The two other choices now are: Switch off AVG's automatic e-mail
scanning... I think I can remember that once or twice in the last
couple of years AVG did catch a virus that was mailed to me and
slipped the provider's spam filter. Or switch off e-mail ports in my
or's exit policies.

But about that article... the topic is: "The Other E-Mail Threat: File
Corruption in Outlook Express"
Do you really think I am using Outlook Express? No, please!
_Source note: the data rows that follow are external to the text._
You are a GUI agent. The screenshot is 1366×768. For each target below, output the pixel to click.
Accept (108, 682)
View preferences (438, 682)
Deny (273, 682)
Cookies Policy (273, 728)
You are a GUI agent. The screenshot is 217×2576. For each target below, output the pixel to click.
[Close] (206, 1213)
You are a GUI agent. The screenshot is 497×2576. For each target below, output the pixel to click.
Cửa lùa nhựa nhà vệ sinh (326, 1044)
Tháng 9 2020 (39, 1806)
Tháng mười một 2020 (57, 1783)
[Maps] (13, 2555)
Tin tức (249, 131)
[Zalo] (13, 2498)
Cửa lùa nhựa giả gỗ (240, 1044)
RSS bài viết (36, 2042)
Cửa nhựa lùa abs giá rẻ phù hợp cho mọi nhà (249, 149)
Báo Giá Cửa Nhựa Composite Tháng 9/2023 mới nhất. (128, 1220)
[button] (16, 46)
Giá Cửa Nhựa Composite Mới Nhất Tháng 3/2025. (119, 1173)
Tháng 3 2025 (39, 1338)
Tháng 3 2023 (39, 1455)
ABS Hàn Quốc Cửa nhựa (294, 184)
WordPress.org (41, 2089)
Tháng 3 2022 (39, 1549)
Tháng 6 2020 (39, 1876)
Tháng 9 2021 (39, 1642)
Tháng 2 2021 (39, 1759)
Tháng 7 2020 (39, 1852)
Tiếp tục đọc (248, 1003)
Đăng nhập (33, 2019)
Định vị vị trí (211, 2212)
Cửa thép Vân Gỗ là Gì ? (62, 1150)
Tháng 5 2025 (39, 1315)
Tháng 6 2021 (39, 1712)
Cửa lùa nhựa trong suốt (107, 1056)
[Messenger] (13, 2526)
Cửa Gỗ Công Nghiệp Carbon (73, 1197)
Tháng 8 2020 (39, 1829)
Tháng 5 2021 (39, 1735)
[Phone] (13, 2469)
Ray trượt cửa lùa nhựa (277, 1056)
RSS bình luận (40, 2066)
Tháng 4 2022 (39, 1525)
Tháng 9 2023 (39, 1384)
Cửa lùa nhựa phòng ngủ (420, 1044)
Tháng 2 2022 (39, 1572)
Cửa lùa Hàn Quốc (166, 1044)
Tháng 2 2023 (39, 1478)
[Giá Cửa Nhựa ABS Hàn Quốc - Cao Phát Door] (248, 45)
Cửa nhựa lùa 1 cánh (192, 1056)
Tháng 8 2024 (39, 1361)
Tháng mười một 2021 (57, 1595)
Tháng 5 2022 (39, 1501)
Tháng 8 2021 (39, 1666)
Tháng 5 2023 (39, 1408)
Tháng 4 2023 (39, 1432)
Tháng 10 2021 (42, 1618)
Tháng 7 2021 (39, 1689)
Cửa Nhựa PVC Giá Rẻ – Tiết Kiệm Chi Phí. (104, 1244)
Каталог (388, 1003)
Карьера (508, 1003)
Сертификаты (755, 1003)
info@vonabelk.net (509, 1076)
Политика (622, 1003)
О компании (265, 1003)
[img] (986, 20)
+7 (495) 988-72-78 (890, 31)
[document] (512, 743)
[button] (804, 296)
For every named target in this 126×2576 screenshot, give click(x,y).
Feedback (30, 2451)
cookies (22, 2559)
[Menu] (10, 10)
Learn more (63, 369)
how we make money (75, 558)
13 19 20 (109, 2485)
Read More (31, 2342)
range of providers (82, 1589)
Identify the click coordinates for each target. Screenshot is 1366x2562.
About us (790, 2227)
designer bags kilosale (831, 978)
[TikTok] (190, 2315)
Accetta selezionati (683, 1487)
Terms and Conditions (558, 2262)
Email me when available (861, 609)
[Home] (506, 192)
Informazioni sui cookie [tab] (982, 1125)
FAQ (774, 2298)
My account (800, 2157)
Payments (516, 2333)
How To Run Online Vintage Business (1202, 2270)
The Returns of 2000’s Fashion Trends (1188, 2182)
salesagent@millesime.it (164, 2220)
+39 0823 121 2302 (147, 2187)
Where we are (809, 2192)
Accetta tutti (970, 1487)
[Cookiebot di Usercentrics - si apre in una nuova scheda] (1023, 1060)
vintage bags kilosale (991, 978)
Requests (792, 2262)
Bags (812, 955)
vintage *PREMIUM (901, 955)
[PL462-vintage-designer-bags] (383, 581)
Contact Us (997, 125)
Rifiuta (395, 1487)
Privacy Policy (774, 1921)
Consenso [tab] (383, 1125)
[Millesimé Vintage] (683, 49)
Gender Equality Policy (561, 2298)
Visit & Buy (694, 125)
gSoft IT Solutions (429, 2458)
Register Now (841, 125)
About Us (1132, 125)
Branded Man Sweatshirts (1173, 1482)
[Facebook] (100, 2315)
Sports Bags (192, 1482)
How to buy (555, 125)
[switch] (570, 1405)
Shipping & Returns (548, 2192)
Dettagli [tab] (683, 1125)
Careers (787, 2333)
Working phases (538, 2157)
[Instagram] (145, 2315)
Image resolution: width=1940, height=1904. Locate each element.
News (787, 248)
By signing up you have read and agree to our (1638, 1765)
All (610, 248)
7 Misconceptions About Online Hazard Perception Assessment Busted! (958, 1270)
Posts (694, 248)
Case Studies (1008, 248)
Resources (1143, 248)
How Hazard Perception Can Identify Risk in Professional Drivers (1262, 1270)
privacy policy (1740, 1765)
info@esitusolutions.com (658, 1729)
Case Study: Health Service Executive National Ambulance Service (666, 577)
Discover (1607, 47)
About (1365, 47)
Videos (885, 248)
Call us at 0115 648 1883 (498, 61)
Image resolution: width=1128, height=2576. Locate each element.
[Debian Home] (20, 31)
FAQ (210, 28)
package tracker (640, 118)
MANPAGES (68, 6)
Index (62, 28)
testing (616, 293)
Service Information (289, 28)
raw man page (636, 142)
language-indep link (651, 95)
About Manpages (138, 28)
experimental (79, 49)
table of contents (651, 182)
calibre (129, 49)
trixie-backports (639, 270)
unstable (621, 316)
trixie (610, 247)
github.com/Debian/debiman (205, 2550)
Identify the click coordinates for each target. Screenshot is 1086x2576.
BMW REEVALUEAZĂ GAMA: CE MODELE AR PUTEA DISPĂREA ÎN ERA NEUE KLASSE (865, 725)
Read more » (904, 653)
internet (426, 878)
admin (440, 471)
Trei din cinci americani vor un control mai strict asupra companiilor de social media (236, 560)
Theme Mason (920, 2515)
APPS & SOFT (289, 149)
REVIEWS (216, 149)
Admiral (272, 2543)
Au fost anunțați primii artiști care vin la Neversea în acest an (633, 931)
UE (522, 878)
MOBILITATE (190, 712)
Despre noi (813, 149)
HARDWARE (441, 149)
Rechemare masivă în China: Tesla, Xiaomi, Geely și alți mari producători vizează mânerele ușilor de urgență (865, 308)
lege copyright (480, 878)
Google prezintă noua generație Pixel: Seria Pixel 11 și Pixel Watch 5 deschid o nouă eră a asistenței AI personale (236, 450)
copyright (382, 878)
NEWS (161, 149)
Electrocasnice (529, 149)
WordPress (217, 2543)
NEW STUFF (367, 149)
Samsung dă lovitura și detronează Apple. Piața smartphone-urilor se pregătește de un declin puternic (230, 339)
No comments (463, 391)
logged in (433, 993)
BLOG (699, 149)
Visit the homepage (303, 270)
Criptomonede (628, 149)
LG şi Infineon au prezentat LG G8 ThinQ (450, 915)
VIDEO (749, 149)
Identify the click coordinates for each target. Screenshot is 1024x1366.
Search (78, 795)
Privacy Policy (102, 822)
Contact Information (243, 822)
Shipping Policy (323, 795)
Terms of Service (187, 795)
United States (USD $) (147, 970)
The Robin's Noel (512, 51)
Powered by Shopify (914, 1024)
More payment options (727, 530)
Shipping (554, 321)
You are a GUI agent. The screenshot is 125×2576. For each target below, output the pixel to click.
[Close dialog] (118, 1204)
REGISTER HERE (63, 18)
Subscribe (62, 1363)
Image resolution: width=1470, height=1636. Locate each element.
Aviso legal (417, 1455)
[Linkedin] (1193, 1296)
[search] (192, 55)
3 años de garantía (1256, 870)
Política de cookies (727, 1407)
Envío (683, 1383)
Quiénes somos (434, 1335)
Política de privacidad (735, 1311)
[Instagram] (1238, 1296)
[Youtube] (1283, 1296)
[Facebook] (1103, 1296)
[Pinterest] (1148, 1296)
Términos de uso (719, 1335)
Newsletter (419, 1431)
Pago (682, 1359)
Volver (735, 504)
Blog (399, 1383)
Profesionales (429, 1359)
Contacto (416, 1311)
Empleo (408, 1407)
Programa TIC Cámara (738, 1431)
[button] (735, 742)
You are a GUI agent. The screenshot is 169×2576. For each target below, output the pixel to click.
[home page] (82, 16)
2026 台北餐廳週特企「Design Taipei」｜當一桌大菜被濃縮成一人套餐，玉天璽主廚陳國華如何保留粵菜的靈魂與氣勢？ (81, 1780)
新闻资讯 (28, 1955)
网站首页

I cannot
deny that I'm using Windows, but that's bad enough. ;)

Yours, Gregor

On Mon, Jul 7, 2008 at 4:52 AM, krishna e bera <keb@xxxxxxxxxxxxxx> wrote:
> AVG (and other antivirus software) inserts a proxy that catches the email traffic you mention.
>
> The risk with any examining or altering of traffic is that you may be
> giving up your legal and moral claim to status as a common carrier or safe harbour
> which is perhaps the only thing protecting you from DMCA and other prosecution in the USA.
>
> Microsoft and friends recommend against email scanning
> http://www.microsoft.com/windows/ie/community/columns/filecorruption.mspx
> at least for your own email as it may confuse your email software and cause corruption
> and you are protected anyway due to the antivirus software's file access scanning.
>
> Thirdly the default exit policy does not allow exit to port 25
> because it can be used by spammers and worms and
> your ISP may cut off your access as it will think you are the source.